Konyaspor taraftarının ne Aykut Kocaman ile ne de takımla bir sorunu var. Sene başından bu yana tek bekledikleri şey özellikle Konya’daki maçlarda kaybetmeme değil kazanma üzerine kurulu bir oyun sergilemesiydi. Kocaman’ın sıkı savunmaya dayalı, sıkıcı oyun tarzına sürekli homurdansalar da alınan iyi sonuçlar ve en azından yenilmeden bitirilen maçlar her kesimin sesini kesti. İlk haftalarda gereksiz çıkışlar yapan Başkan Ahmet Şan bile Kocaman’ın şansının da etkisiyle kazanılan maçların ardından susmak zorunda kaldı.

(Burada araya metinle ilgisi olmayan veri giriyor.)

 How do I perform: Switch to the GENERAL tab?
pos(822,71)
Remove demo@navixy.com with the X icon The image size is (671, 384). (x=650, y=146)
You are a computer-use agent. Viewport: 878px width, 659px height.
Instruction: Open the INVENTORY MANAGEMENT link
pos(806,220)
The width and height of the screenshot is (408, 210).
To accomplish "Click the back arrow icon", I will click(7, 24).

Buraya dikkat edelim: Tabi ki takımın savunma disiplininden kopmamasının, golcülerin bile amiyane tabiriyle at gibi koşup top rakipteyken baskı yapmasının etkisi yadsınamaz ama berabere biten ya da 1-0 zorla kazanılan maçların dışında en az 3-4 maçı ya rakipler hediye etti ya da saha ve hava şartları. Beşiktaş maçından sonra söylediğim gibi tekrar söylüyorum. Bu konuda da kimse kıvırmasın. Bu takımın ne kadro yapısı ne de oynadığı futbol, ligin üçüncü sırasında olmayı hak etmiyor. Eksi averaja bakmanız yeterli.

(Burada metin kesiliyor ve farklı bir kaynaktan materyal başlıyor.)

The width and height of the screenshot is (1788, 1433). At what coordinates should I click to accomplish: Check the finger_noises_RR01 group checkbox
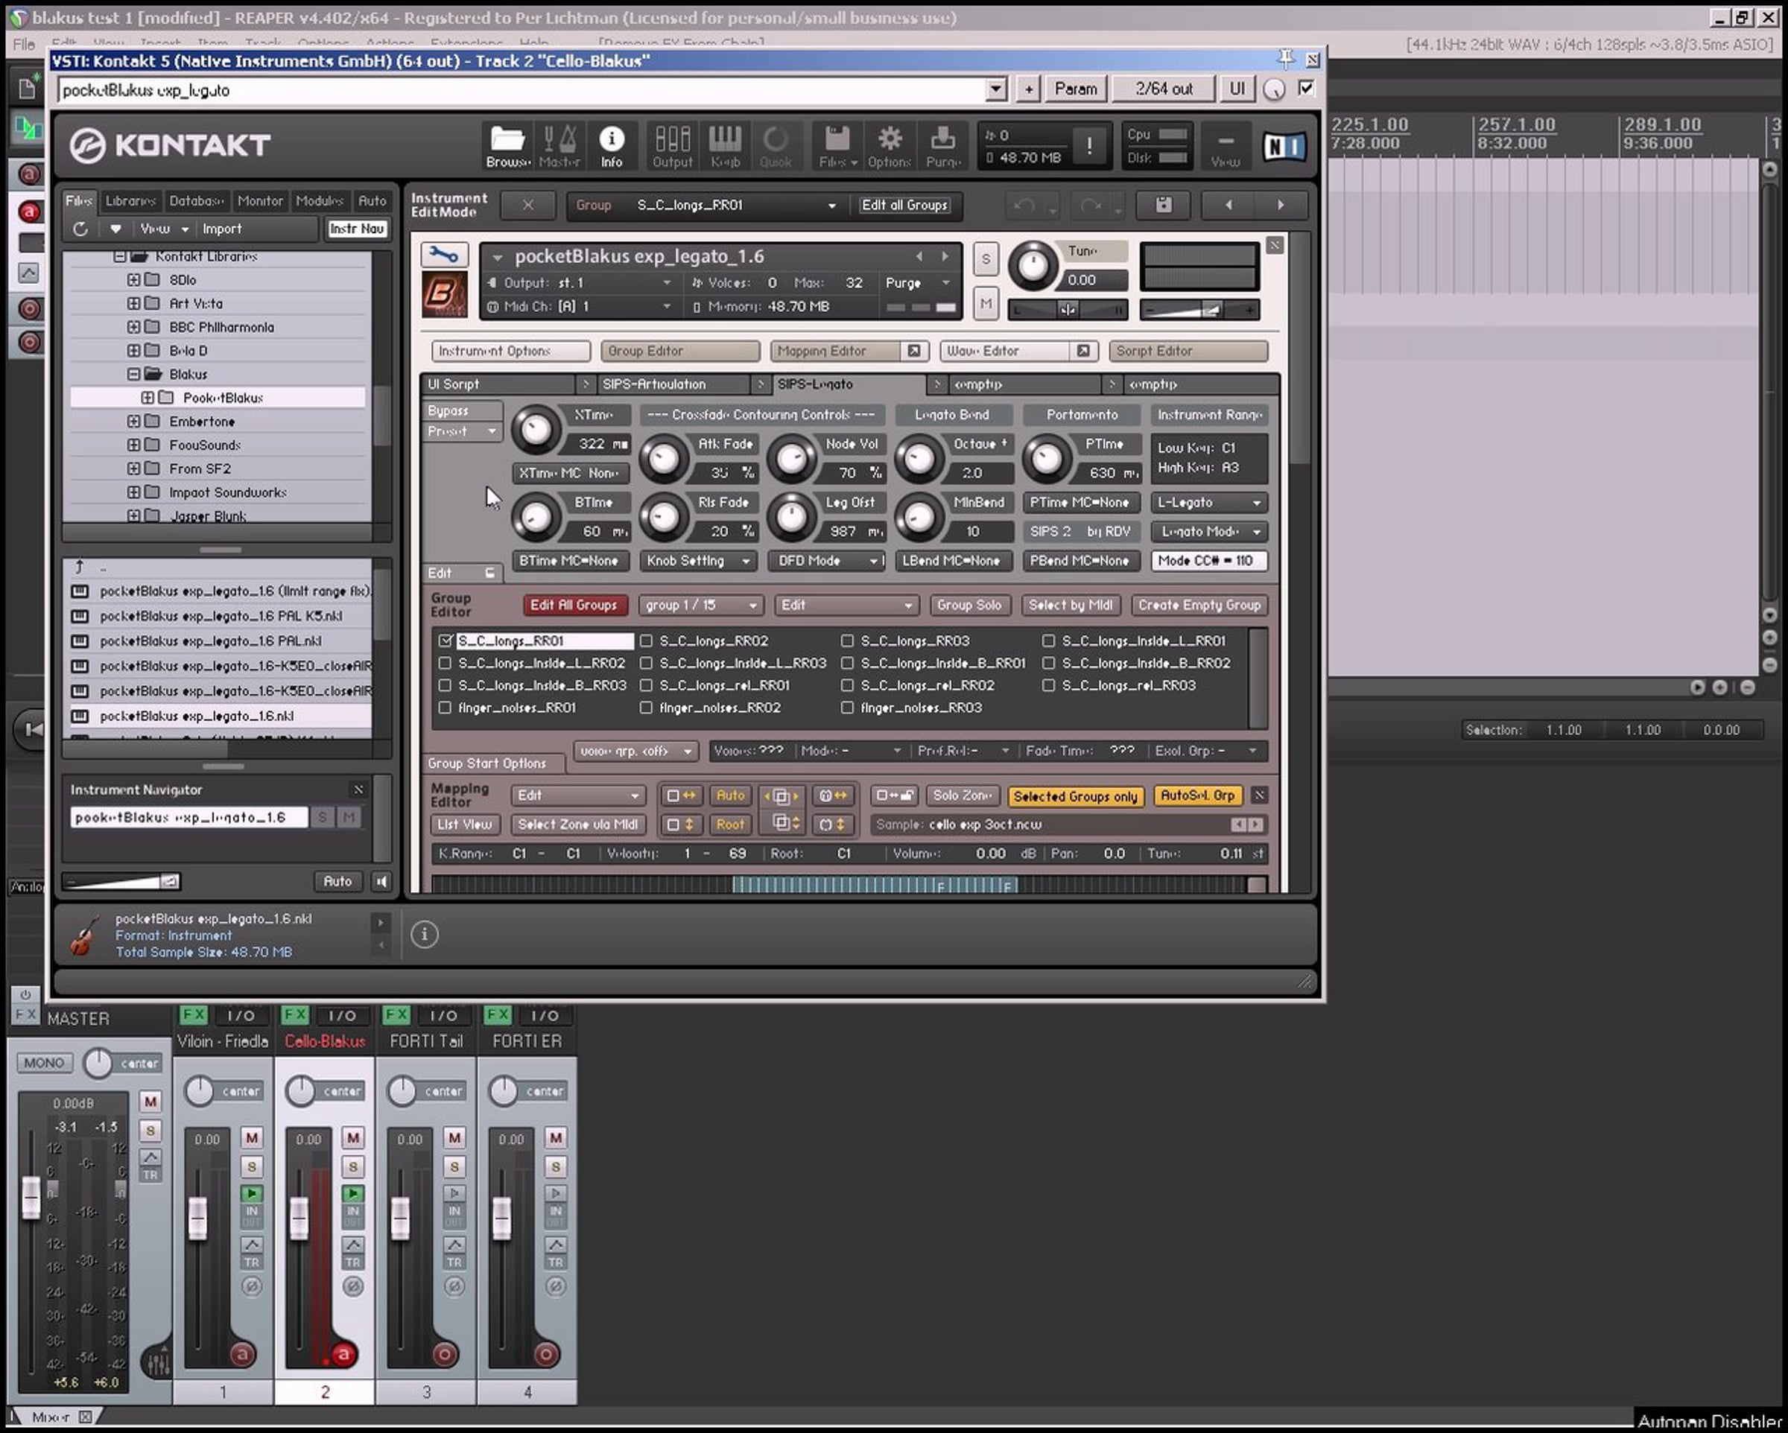point(445,707)
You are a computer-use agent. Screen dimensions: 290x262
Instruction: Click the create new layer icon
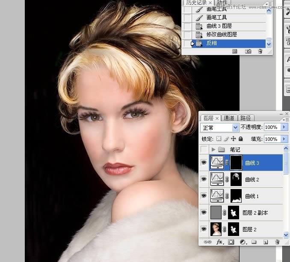tap(266, 242)
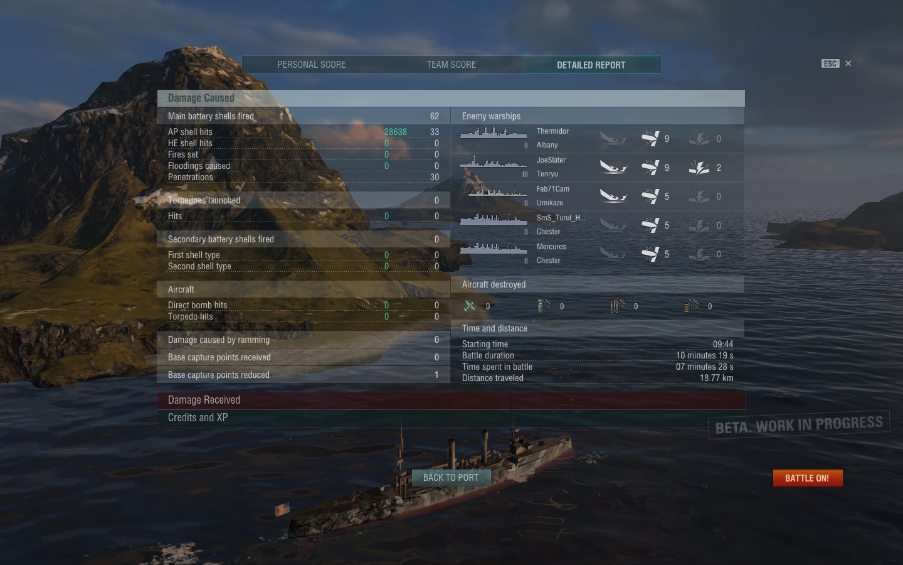Click the sunk ship icon for Fab71Cam
Screen dimensions: 903x565
[x=613, y=196]
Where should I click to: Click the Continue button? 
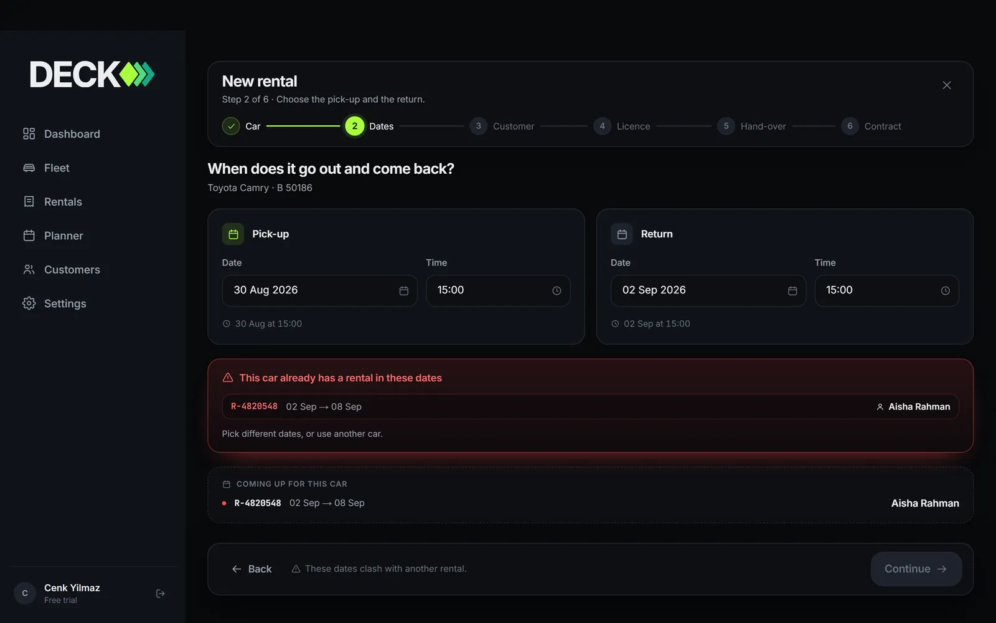click(x=916, y=569)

Bunun tek açıklaması var? İyi şeyler yapıp, futbolun doğrularında sabredip karşılığını fazlasıyla görmek, yani beklemediği bir iyilikle karşılaşan insanın bunu Allah’ın bir lütfu gibi görmesi gibi bir şey.
Yazıyı okurken “sadede gel, ne demek istiyorsun?” dediğinizi duyar gibiyim. Bunların hepsi kötü mü? Tabi ki harika. Biz bunları takım olarak hak etmesek de şehir, stadyum, taraftar ve kulüp olarak görmeyi çoktan hak etmiştik. Konyaspor’a hiçbir başarı çok görülemez.
Tüm bunları, takımı ayağa kaldıran Aykut Hoca’nın sadece yürüdüğünü, koşmaktan kaçındığını anlatmak için yazdım. O’nu taraftar ve basın koşmaya ikna etmeye çalışıyor. Ve nihayet Sivasspor maçında tamamen galibiyete kenetlenmiş, coşkulu bir Konyaspor ortaya çıkararak bunu başardılar. Aykut Kocaman’ın ligdeki berbat takımları görüp ilk 5 içinde sezonu tamamlamak için iştahının kabardığını da görmüyor değiliz. Bu yüzden biraz gaza bastı ama hala Türkiye Kupası’nda el frenini çekeceğinden korkuyorum. Beşiktaş’ı eleyince Fenerbahçe ile karşılaşmak istemiyor olabilir. Hem o stresi yaşamamak hem de lige yoğunlaşmak istiyor olabilir. Ama sonuçta kupayı gözden çıkardığı kesin. “Kupayı kazanmak şampiyonlar ligi kupasını almak kadar zor” diyerek, bunun zeminini hazırlıyordu.
İnşallah bu muhteşem sezonun önümüze koyduğu tüm fırsatları değerlendiririz ve seneye de Aykut Kocaman ile Avrupa yolculuğuna çıkarız. Yeter ki yönetim ve teknik heyet tüm Konya’yı arkasına almayı başarsın.
Fakat tüm bunlar başarılırsa ortada bir de Aykut Kocaman sorunu olacak gibi duruyor. Hasan Hüseyin Köse’nin ÜNTV’deki programda söyledikleri yabana atılır değil. üst düzey bir başarı yakalayıp, “daha iyisi olamaz, benden size armağan olsun” deyip sene sonunda çekip gidebileceğini söyledi. Yönetimin teklifini bir aydır bekletmesi de, önceki gelişinde Ankaraspor’a gitmesi gibi veriler de bu tezi destekliyor. Hayırlısı bakalım. Bekleyelim, görelim.
Not: Mersin İdman Yurdu maçından puan çıkma ihtimali çok düşük. Bu yüzden iç sahadaki maçlara odaklanalım. Keyfinizi kaçırmayın.